Source text |
┏━━

My view is vindicted by the observations of the Supreme Court, in para 4, of the case of (Joginder Ahir and others appellants v. State of Bihar respondents)1, reported in A.I.R. 1971 Supreme Court page 1834. For the said reasons, I reject the submission of Mr. Nalawade. 9.Accordingly, I am of the view that the convictions and sentences of the appellants cannot be sustained as the evidence on record shows that they acted in exercise of the right of private defence of person. 10.In the result, this appeal is allowed. The convictions and sentences of both the appellants for the offence under section 304 I.P.C. are set aside. They are acquitted of the said offence. They are on bail. They need not surrender. Their bail bonds stand cancelled and sureties discharged. Appeal allowed.

┗━━

Information shown |
┏━━

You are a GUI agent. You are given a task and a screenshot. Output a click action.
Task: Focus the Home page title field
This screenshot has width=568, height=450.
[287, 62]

┗━━

Apply what you read |
[1] Reproduce a passage from the judgment text word for word, beginning at the words "My view is vindicted" and stopping after the words "discharged. Appeal allowed.".
[2] Answer these questions from the judgment text:
(a) Which case is reported in A.I.R. 1971 Supreme Court page 1834?
(b) Under which section of the I.P.C. were the appellants convicted?
(c) What is ordered regarding the appellants' bail bonds and sureties?

Per-task outputs |
[1]
My view is vindicted by the observations of the Supreme Court, in para 4, of the case of (Joginder Ahir and others appellants v. State of Bihar respondents)1, reported in A.I.R. 1971 Supreme Court page 1834. For the said reasons, I reject the submission of Mr. Nalawade. 9.Accordingly, I am of the view that the convictions and sentences of the appellants cannot be sustained as the evidence on record shows that they acted in exercise of the right of private defence of person. 10.In the result, this appeal is allowed. The convictions and sentences of both the appellants for the offence under section 304 I.P.C. are set aside. They are acquitted of the said offence. They are on bail. They need not surrender. Their bail bonds stand cancelled and sureties discharged. Appeal allowed.

[2]
(a) Joginder Ahir and others appellants v. State of Bihar respondents.
(b) Section 304 I.P.C.
(c) Their bail bonds stand cancelled and the sureties are discharged.